* The problem: Copy exactly, line for line, the part of the listing from the line containing "Open more options menu on first tweet" through its last line, and nothing else.

* Source records:
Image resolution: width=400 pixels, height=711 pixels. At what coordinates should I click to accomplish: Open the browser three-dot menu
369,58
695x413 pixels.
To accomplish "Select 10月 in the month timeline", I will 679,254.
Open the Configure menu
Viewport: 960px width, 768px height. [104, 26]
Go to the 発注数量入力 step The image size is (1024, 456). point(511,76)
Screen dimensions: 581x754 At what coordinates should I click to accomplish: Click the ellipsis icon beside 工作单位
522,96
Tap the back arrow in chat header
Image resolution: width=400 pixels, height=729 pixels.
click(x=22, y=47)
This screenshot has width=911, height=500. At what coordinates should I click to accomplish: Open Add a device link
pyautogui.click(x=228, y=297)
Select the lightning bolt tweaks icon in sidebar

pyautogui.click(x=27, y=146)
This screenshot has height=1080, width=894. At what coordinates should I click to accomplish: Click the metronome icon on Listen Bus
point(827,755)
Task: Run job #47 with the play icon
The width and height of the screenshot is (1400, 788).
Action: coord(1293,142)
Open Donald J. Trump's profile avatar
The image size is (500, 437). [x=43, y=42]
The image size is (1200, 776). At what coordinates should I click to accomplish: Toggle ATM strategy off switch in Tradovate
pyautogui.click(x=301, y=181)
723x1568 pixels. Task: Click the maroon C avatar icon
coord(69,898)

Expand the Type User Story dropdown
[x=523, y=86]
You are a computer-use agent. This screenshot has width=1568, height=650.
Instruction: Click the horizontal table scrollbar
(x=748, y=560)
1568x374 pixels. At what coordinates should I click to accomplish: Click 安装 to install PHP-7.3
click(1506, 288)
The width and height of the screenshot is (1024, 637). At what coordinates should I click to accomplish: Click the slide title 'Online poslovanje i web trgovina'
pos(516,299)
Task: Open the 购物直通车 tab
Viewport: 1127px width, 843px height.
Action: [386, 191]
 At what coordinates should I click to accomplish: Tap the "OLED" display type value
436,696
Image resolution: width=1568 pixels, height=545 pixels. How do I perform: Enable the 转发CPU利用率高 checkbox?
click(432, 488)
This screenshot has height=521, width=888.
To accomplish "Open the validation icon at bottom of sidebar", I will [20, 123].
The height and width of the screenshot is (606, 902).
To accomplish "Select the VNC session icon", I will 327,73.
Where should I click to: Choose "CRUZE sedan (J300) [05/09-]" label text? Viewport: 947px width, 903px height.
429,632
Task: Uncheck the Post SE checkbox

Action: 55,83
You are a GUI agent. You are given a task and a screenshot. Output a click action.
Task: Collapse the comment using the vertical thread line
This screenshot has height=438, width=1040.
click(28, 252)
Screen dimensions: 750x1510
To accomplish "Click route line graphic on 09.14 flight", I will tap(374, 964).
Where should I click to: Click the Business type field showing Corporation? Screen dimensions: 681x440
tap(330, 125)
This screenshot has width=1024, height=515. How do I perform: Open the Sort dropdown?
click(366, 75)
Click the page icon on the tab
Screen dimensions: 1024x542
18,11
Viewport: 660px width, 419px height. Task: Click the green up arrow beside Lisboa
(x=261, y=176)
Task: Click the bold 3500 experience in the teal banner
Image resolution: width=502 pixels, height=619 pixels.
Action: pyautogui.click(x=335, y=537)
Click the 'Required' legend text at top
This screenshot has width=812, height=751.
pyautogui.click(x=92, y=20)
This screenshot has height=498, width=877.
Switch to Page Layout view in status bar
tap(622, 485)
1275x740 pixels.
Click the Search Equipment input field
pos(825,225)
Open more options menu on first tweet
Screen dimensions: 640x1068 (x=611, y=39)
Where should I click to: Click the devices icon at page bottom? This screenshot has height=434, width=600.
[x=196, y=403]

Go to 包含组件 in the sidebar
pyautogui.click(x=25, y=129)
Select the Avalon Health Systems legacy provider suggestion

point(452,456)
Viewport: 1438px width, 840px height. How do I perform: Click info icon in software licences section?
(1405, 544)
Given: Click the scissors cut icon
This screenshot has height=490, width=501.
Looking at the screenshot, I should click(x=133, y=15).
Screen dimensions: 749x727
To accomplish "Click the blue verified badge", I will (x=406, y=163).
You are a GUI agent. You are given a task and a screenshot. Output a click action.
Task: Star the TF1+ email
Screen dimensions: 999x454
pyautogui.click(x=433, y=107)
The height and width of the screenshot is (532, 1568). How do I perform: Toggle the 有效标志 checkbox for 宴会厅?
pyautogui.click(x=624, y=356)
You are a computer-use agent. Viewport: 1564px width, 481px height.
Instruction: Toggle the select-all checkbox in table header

* Solution to this task:
Open more options menu on first tweet
Screen dimensions: 640x1068 (x=611, y=39)
Where should I click to: Click the devices icon at page bottom? This screenshot has height=434, width=600.
[x=196, y=403]

Go to 包含组件 in the sidebar
pyautogui.click(x=25, y=129)
Select the Avalon Health Systems legacy provider suggestion

point(452,456)
Viewport: 1438px width, 840px height. How do I perform: Click info icon in software licences section?
(1405, 544)
Given: Click the scissors cut icon
This screenshot has height=490, width=501.
Looking at the screenshot, I should click(x=133, y=15).
Screen dimensions: 749x727
To accomplish "Click the blue verified badge", I will (x=406, y=163).
You are a GUI agent. You are given a task and a screenshot. Output a click action.
Task: Star the TF1+ email
Screen dimensions: 999x454
pyautogui.click(x=433, y=107)
The height and width of the screenshot is (532, 1568). How do I perform: Toggle the 有效标志 checkbox for 宴会厅?
pyautogui.click(x=624, y=356)
You are a computer-use agent. Viewport: 1564px width, 481px height.
Instruction: Toggle the select-all checkbox in table header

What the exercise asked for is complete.